## RECORDS FOR THIS TASK
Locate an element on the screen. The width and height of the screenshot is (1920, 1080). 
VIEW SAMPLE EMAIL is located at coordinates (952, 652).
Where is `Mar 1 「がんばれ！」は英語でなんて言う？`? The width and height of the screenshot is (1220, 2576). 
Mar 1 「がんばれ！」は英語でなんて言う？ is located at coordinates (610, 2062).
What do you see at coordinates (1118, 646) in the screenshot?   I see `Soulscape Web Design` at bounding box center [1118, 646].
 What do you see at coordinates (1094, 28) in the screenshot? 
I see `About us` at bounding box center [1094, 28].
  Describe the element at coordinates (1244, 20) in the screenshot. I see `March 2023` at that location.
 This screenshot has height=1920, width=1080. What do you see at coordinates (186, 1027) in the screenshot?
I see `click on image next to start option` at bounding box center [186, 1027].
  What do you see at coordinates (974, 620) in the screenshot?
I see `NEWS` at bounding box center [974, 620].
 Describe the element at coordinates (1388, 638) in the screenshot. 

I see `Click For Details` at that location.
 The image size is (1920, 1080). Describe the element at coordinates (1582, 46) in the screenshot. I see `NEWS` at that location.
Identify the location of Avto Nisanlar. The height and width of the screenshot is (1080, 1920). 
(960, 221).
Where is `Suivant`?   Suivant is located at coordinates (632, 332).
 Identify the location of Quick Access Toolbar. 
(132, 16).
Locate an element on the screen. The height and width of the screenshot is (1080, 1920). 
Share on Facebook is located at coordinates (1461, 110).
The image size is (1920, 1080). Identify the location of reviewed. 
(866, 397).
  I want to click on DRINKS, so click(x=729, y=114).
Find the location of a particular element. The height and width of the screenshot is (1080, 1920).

## REQUIRED TASK
Give every line of the records above as a JSON list of strings, one string per line, leaving out blank lines.

## SOLUTION TO THIS EXERCISE
[
  "Locate an element on the screen. The width and height of the screenshot is (1920, 1080). ",
  "VIEW SAMPLE EMAIL is located at coordinates (952, 652).",
  "Where is `Mar 1 「がんばれ！」は英語でなんて言う？`? The width and height of the screenshot is (1220, 2576). ",
  "Mar 1 「がんばれ！」は英語でなんて言う？ is located at coordinates (610, 2062).",
  "What do you see at coordinates (1118, 646) in the screenshot?   I see `Soulscape Web Design` at bounding box center [1118, 646].",
  " What do you see at coordinates (1094, 28) in the screenshot? ",
  "I see `About us` at bounding box center [1094, 28].",
  "  Describe the element at coordinates (1244, 20) in the screenshot. I see `March 2023` at that location.",
  " This screenshot has height=1920, width=1080. What do you see at coordinates (186, 1027) in the screenshot?",
  "I see `click on image next to start option` at bounding box center [186, 1027].",
  "  What do you see at coordinates (974, 620) in the screenshot?",
  "I see `NEWS` at bounding box center [974, 620].",
  " Describe the element at coordinates (1388, 638) in the screenshot. ",
  "I see `Click For Details` at that location.",
  " The image size is (1920, 1080). Describe the element at coordinates (1582, 46) in the screenshot. I see `NEWS` at that location.",
  "Identify the location of Avto Nisanlar. The height and width of the screenshot is (1080, 1920). ",
  "(960, 221).",
  "Where is `Suivant`?   Suivant is located at coordinates (632, 332).",
  " Identify the location of Quick Access Toolbar. ",
  "(132, 16).",
  "Locate an element on the screen. The height and width of the screenshot is (1080, 1920). ",
  "Share on Facebook is located at coordinates (1461, 110).",
  "The image size is (1920, 1080). Identify the location of reviewed. ",
  "(866, 397).",
  "  I want to click on DRINKS, so click(x=729, y=114).",
  "Find the location of a particular element. The height and width of the screenshot is (1080, 1920)."
]